Task statement
Could you reproduce, exactly as written, every line from the one containing "Screen dimensions: 1280x825" through the last line of the records, and nothing else?

[[ Stored data open ]]

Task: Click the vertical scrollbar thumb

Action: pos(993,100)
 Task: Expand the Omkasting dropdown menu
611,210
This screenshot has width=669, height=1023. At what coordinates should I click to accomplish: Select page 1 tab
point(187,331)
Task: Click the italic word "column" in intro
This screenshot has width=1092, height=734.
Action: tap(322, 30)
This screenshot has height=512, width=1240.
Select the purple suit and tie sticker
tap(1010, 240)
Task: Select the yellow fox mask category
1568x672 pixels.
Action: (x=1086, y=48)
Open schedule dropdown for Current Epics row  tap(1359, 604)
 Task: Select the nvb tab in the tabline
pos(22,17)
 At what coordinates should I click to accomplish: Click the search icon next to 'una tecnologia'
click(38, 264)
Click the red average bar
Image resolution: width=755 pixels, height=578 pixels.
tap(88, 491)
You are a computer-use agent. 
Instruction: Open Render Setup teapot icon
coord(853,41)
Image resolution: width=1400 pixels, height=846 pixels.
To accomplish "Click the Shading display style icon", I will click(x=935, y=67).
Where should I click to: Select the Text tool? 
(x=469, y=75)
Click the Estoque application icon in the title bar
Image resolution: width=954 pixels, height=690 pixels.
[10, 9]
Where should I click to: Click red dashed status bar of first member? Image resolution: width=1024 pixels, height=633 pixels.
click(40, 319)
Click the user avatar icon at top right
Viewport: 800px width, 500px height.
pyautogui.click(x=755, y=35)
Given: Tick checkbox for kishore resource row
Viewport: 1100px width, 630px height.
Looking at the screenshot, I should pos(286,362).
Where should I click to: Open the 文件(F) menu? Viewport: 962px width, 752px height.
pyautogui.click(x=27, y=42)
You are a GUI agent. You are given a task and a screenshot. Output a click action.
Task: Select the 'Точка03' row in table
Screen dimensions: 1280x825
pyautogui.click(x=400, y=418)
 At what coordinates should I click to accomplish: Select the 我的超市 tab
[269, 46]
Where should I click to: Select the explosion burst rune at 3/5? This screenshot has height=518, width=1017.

[[ Stored data closed ]]

Result for this task
Screen dimensions: 1280x825
pyautogui.click(x=400, y=418)
 At what coordinates should I click to accomplish: Select the 我的超市 tab
[269, 46]
Where should I click to: Select the explosion burst rune at 3/5? This screenshot has height=518, width=1017.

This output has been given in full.